What you should do => In the entries that follow, which lines hold the string "Delete"? List them.

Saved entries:
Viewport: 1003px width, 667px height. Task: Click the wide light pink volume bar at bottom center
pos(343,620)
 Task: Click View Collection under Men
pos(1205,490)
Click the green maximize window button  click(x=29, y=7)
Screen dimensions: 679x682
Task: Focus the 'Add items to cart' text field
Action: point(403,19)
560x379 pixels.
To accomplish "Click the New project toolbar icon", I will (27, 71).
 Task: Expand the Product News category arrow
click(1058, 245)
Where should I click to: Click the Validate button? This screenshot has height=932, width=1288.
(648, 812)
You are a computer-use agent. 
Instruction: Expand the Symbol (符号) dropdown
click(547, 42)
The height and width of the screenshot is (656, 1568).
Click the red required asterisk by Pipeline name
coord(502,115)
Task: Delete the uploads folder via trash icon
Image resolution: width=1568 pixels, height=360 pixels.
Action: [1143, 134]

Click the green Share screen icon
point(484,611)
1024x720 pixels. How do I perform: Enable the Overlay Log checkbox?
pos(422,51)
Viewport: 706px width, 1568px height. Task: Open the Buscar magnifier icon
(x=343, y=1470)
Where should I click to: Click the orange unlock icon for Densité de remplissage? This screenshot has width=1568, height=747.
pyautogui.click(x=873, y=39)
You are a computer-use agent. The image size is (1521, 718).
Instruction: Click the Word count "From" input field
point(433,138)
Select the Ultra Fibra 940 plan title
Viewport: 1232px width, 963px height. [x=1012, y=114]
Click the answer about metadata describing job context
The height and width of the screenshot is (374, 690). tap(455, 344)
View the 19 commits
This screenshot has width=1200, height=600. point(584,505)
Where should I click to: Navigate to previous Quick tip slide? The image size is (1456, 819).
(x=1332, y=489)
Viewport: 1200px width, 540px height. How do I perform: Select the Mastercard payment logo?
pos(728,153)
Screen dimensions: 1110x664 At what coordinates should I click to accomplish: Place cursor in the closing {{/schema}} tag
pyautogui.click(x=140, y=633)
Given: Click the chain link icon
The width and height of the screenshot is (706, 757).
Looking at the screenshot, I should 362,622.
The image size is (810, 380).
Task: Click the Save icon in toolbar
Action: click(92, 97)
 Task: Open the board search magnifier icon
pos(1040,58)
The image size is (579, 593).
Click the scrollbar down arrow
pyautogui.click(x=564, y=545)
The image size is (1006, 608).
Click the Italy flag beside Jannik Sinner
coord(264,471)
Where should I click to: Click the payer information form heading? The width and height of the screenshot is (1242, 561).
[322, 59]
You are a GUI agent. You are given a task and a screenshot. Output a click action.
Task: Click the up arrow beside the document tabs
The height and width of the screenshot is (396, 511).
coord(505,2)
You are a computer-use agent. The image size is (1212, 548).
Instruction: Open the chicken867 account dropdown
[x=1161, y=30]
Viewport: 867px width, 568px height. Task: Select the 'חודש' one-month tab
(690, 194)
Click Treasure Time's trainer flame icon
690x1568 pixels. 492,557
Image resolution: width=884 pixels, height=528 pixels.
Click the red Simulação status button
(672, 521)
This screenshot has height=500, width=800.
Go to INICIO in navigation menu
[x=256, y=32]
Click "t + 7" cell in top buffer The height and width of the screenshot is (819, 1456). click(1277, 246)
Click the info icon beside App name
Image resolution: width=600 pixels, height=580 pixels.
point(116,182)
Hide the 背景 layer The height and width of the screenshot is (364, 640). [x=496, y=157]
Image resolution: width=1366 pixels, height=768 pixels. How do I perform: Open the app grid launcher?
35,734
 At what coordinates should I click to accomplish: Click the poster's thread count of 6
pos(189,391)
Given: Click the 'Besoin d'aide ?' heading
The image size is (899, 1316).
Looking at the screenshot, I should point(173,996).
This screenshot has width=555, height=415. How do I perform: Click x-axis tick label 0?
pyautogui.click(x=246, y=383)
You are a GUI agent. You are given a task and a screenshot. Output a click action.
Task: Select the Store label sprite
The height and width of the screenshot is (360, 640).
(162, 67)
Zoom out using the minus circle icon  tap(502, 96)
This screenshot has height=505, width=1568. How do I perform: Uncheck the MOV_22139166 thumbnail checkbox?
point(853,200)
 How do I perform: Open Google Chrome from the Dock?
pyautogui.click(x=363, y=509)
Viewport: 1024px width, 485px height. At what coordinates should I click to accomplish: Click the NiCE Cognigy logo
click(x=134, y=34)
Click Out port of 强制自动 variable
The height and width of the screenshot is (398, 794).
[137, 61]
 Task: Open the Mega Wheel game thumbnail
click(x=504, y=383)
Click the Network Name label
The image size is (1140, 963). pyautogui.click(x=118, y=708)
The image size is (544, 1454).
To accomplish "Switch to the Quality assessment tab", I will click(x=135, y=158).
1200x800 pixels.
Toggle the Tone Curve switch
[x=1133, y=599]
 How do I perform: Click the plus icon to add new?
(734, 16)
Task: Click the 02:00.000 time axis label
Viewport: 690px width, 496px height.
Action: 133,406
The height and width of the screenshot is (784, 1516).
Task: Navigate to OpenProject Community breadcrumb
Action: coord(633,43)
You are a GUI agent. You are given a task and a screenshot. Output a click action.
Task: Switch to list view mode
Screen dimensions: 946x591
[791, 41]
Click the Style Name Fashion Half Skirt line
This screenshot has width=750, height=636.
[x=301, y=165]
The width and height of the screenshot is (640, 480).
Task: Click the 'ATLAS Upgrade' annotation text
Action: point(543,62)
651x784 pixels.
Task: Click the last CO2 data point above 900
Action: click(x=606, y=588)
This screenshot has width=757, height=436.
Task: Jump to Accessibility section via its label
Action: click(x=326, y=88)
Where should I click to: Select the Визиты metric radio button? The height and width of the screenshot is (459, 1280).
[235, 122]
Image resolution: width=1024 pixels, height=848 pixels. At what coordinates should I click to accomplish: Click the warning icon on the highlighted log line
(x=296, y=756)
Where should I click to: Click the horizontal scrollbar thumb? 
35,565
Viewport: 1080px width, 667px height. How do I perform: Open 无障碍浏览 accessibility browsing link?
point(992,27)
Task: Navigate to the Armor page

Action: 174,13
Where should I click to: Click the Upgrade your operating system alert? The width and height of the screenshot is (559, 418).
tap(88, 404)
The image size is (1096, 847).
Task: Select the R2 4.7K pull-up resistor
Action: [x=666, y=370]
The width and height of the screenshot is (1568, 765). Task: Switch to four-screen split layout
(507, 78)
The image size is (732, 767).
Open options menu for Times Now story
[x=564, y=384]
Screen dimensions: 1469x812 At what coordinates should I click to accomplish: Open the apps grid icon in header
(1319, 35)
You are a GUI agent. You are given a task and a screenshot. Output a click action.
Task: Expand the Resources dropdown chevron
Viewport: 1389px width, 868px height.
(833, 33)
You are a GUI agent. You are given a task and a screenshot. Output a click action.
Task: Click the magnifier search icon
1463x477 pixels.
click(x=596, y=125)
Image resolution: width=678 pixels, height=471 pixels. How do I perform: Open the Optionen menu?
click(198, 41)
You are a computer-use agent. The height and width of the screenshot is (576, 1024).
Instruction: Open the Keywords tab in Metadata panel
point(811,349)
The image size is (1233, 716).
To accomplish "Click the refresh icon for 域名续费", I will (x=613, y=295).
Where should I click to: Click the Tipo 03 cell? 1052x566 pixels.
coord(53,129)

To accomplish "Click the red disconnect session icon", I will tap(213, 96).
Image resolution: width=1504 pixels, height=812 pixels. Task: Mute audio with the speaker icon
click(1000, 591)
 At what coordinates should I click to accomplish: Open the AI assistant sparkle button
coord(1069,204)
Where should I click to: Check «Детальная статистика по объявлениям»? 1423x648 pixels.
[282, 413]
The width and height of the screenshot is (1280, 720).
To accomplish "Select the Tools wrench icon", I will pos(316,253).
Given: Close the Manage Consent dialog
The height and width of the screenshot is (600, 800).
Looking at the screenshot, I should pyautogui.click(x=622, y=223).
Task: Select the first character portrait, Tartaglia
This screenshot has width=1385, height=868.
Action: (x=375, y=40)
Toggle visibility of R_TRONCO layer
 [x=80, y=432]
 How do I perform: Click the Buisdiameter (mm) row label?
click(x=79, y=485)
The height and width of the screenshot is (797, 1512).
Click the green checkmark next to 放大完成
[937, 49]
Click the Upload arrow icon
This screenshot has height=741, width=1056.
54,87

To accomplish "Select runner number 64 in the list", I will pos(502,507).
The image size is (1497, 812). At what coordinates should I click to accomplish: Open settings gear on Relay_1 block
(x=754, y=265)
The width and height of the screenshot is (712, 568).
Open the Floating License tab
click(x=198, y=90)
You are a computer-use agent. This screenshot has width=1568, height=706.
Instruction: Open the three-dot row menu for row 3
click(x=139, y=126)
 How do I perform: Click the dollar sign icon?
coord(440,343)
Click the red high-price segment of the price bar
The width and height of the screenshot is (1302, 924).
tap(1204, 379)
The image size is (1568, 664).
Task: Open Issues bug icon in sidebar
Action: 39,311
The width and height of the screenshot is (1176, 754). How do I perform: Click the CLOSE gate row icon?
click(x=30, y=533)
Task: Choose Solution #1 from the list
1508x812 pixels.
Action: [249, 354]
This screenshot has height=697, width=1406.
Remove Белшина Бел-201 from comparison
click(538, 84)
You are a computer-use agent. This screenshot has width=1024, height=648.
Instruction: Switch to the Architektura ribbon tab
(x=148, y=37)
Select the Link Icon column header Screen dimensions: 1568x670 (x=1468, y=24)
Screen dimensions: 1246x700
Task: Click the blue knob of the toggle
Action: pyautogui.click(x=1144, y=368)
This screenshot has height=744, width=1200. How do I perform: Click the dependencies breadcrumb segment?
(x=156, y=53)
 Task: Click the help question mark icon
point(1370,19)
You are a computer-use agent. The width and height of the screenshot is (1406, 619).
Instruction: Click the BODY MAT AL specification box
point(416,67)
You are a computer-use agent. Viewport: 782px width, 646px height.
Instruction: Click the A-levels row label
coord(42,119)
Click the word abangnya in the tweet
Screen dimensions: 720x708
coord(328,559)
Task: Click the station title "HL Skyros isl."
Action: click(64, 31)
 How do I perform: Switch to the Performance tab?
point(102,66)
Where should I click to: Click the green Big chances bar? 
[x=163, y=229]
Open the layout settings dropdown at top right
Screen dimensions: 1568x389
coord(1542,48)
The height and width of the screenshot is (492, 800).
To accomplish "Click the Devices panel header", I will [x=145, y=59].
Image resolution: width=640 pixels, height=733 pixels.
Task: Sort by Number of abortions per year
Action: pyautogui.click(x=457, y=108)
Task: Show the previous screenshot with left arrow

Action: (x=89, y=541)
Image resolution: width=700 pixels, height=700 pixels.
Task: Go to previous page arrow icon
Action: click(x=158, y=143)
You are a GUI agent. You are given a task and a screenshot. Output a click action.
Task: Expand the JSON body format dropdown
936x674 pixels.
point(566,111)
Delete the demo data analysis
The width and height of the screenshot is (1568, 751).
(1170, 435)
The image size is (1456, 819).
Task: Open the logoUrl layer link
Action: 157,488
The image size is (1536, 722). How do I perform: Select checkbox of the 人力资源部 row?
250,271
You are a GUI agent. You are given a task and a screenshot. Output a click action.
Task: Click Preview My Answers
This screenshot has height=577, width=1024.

Result below =>
Task: Delete the uploads folder via trash icon
Delete the demo data analysis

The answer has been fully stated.